Sí, es como México, Xátiva o Xixona, pues eso, Loxa, con equis. Juan tenía, oficialmente, otros apellidos, como los de mucha gente. Y él no era mucha gente, ni siquiera gente.

Juan de Loxa era un señor, con un cierto hálito arcaizante en las formas y una elegancia intrínseca en los modos que lo transformaban en un ser tan singular como irresistiblemente atractivo. Y era, también, un auténtico revolucionario en los fondos, en todos los fondos, en los sociales, en los personales y hasta en los éticos, mejor dicho, en los estéticos, porque en Juan de Loxa, hasta sus convicciones más profundas y enraizadas eran -tenían que ser- dotadas de íntima, de entrañable belleza y atractivo. Sin estridencias, nunca estridencias. Pero sí radicales diferencias, sutiles, insalvables, hasta definitivas. Juan de Loxa era un ser de natural elegancia y de tan singular belleza interior que no pudo ser otra cosa que poeta.

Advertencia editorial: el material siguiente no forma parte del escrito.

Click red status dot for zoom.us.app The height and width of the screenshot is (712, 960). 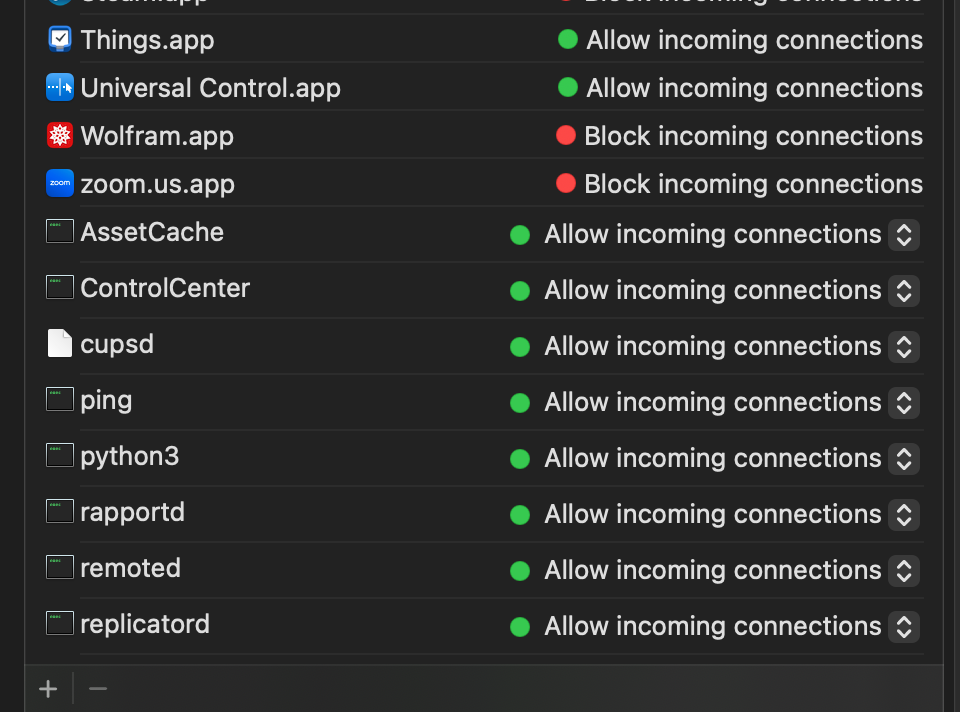point(565,183)
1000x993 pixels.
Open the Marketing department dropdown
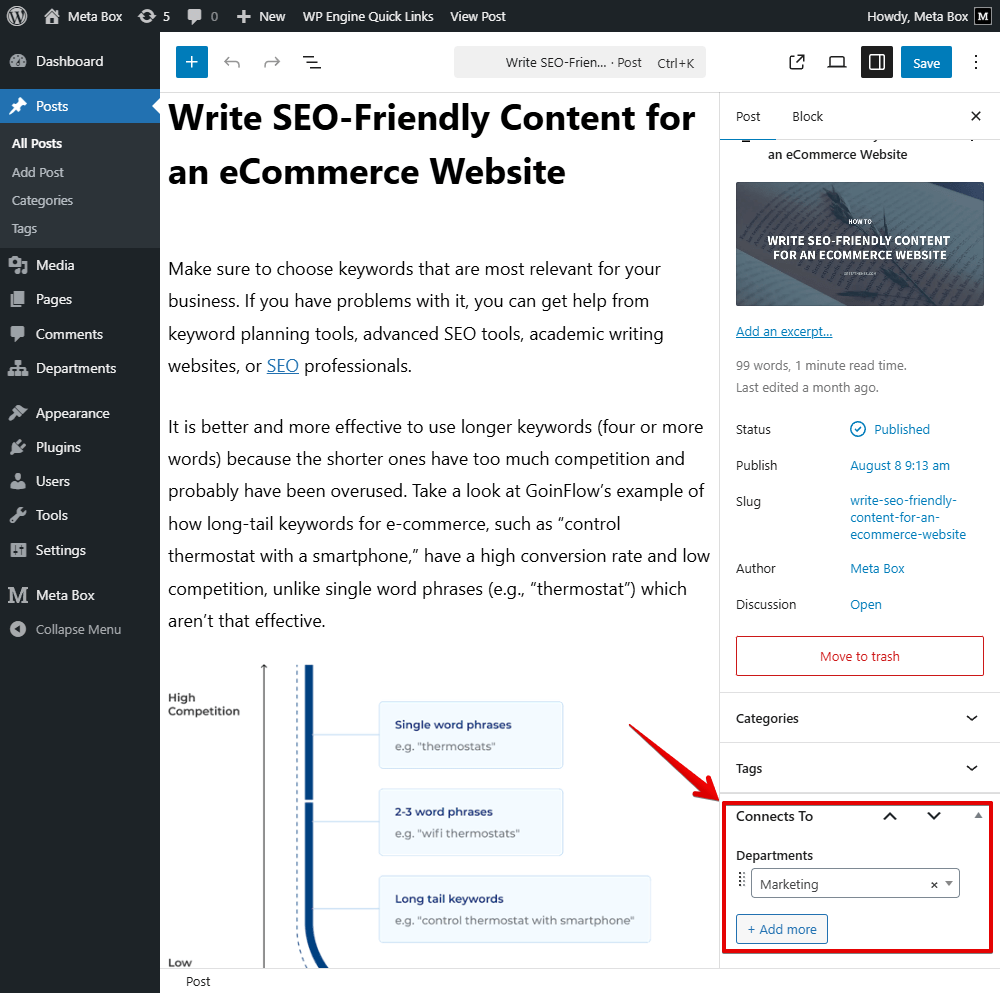point(948,884)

Y era poeta en todo, en su manera de atarse la bufanda para resguardarse de los fríos en su Granada del alma. En su forma de acariciar el agua para evacuarla de las mangas de su gabardina, era un poeta en el modo de coger el cigarrillo, en la manera de caminar y en la forma de mirar. Y era poeta de pie o sentado y en silencio, en 'La Pecera' del Centro Artístico, donde le conocí, en una mañana de invierno o cazando sueños imposibles, como mariposas inmensas, en el Museo -su museo- Casa Natal de Federico, allí, en Fuente Vaqueros, donde, con justicia le idolatran. Juan de Loxa, ese poeta granadino, que habla con ese gracioso y discreto ceceo, anda ahora rodeado de otros escritores, artistas y mecenas que hicieron, como él, lo que es Granada hoy, departiendo con Federico, con Manuel Ángeles, con Hermenegildo o con Falla, con los "nudos" de aquella "cuerda granadina" de la que salió, la Cofradía del Avellano y con Ángel Ganivet, cuyo cuerpo duerme el frío nórdico de la muerte física bajo una losa blanca de Macael, en la que deberían haber puesto; en vez de su nombre; solamente "aquí yace Pío Cid" y todos lo hubiéramos sabido, como habrían de poner sobre la de mi querido, mi admirado, mi amigo Juan de Loxa, así, con equis, como él mismo me lo explicó: el poeta, el creador, el respetuoso irreverente, el delicado provocador, el elegante revolucionario, el promotor de sueños reales, el genio íntimo sin secretos. Él, Juan, nuestro amigo. ¿O no?